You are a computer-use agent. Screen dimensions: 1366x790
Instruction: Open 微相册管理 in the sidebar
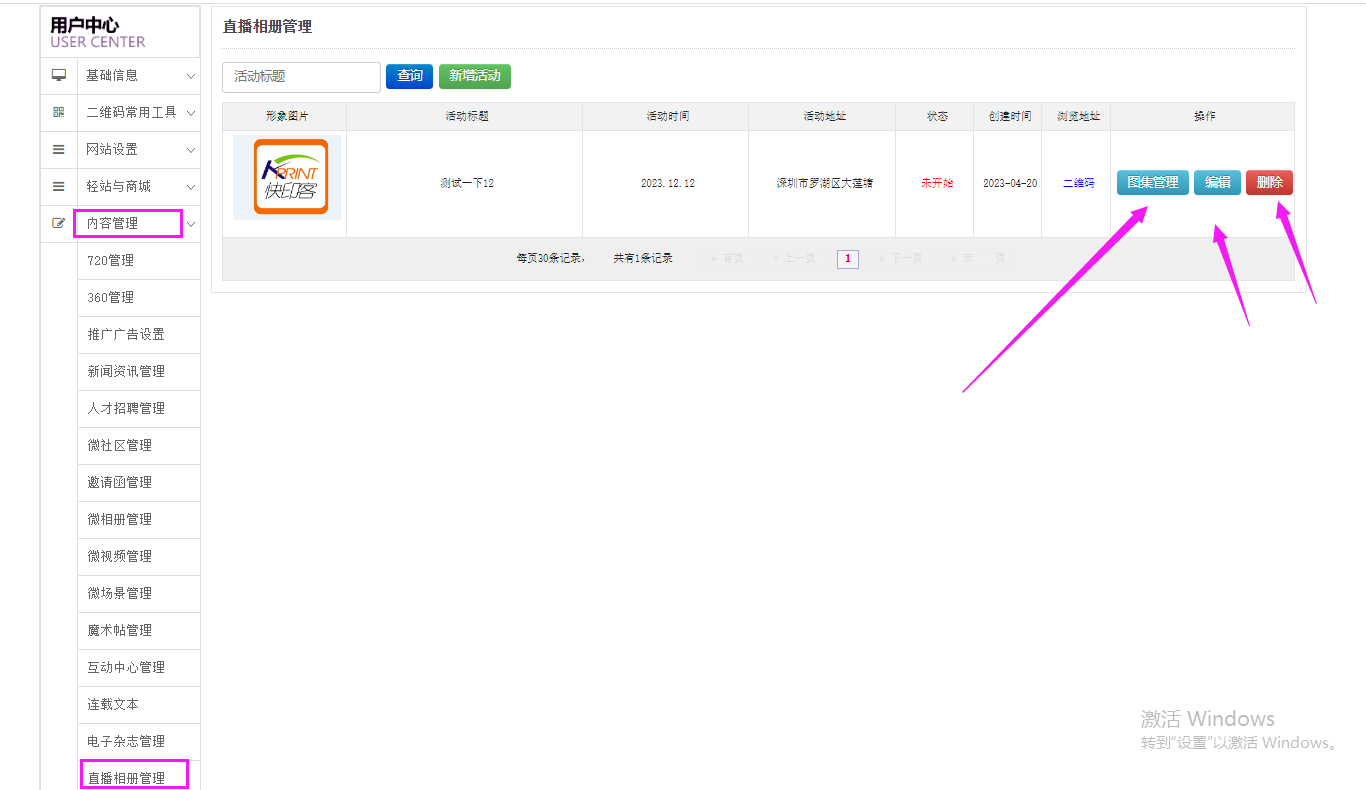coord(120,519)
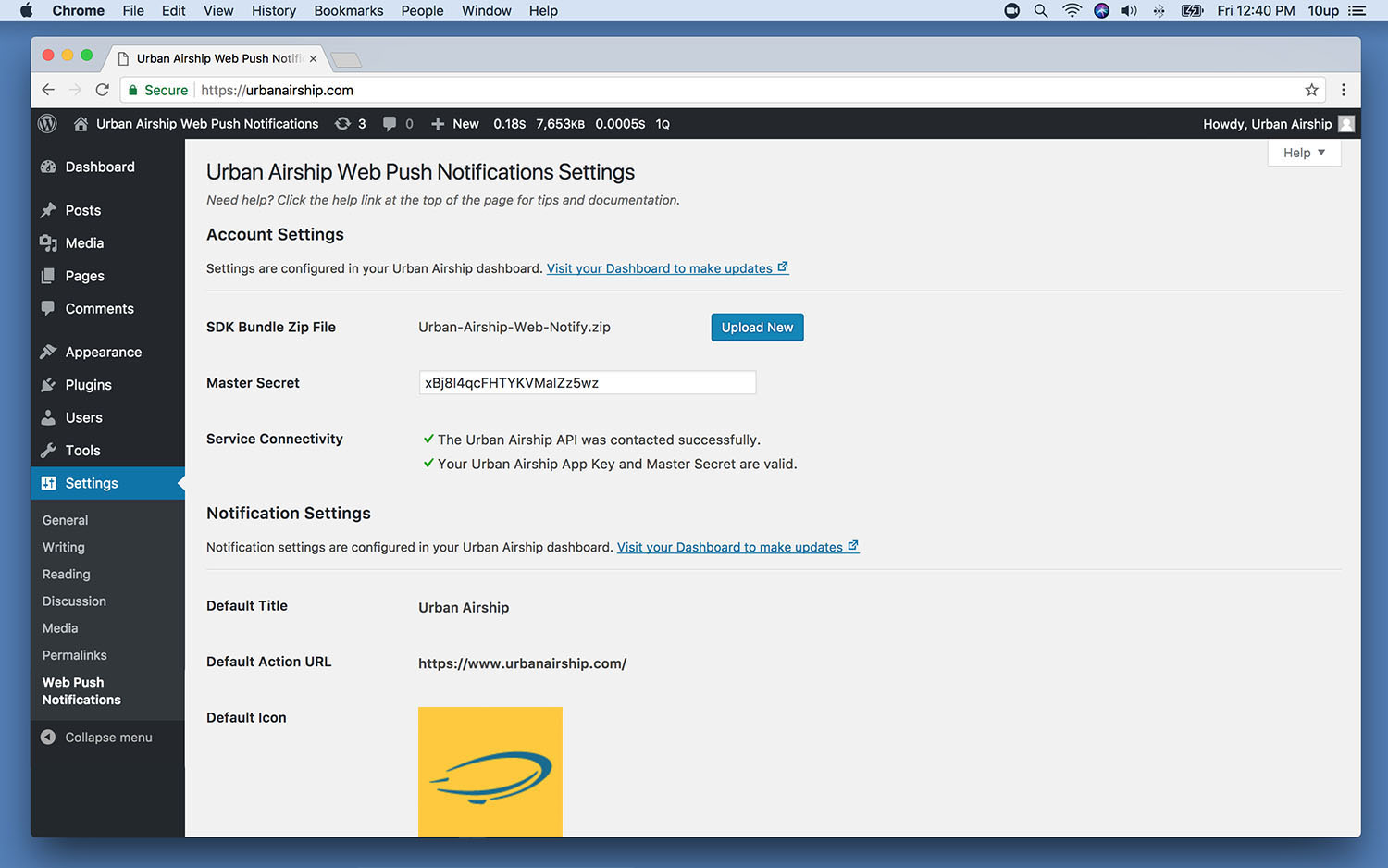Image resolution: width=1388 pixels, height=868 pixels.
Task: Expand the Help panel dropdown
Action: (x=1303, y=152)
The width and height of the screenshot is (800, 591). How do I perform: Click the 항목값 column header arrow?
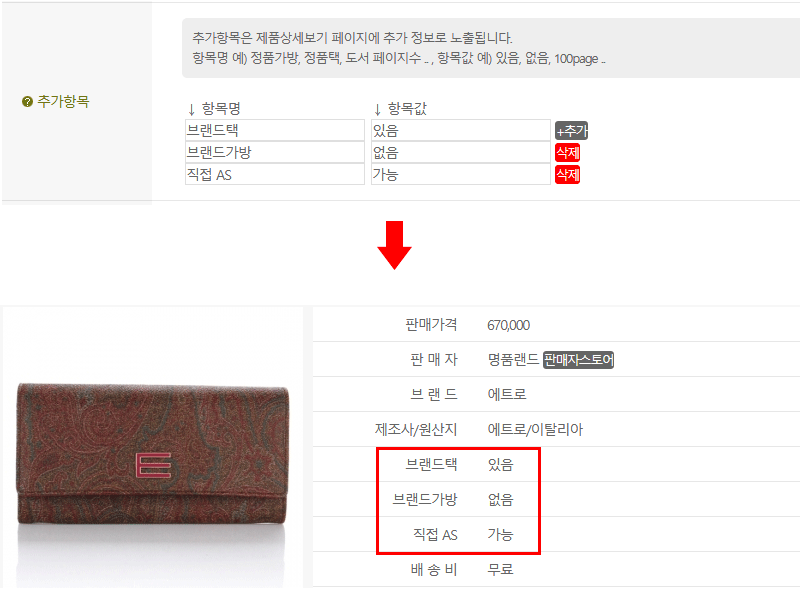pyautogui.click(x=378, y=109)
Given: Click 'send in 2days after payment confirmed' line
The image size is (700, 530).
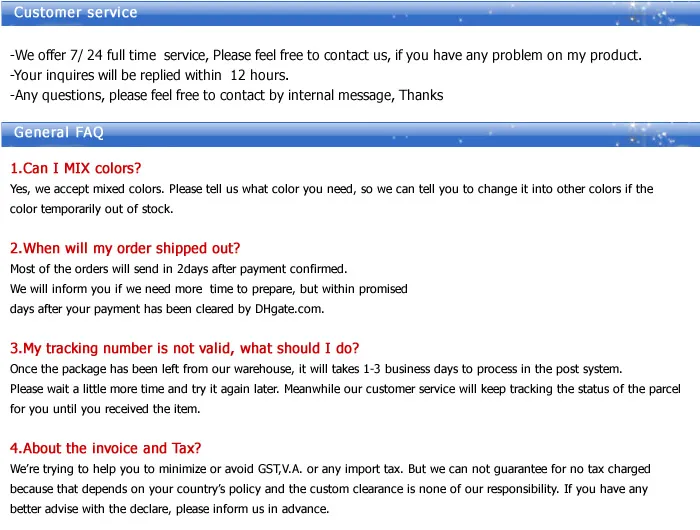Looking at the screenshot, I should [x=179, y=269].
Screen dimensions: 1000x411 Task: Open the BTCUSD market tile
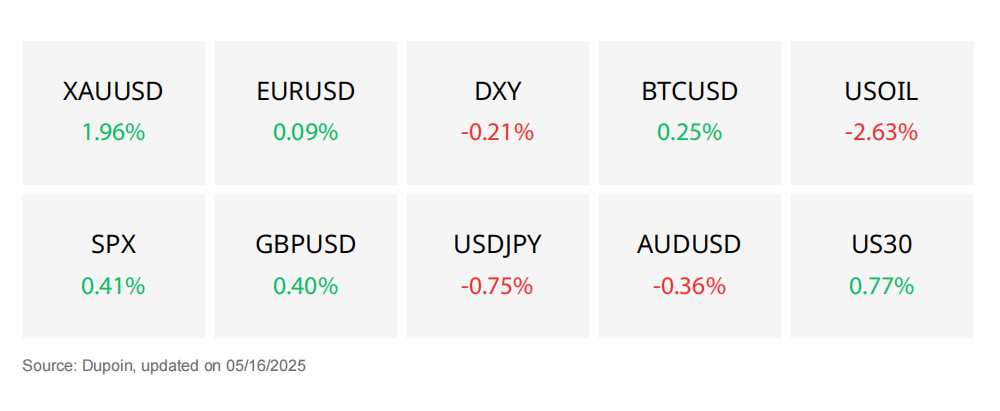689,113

--------------------

=== Task objective ===
Return the listing above in full and without alteration, excluding its pictures.

=== Solution for this exercise ===
You are a computer-use agent. Screen dimensions: 1366x790
Instruction: Open 微相册管理 in the sidebar
coord(120,519)
Image resolution: width=1388 pixels, height=868 pixels.
Task: Expand the Help panel dropdown
Action: (x=1303, y=152)
The width and height of the screenshot is (800, 591). How do I perform: Click the 항목값 column header arrow?
pyautogui.click(x=378, y=109)
Given: Click 'send in 2days after payment confirmed' line
The image size is (700, 530).
Looking at the screenshot, I should [x=179, y=269].
Screen dimensions: 1000x411 Task: Open the BTCUSD market tile
689,113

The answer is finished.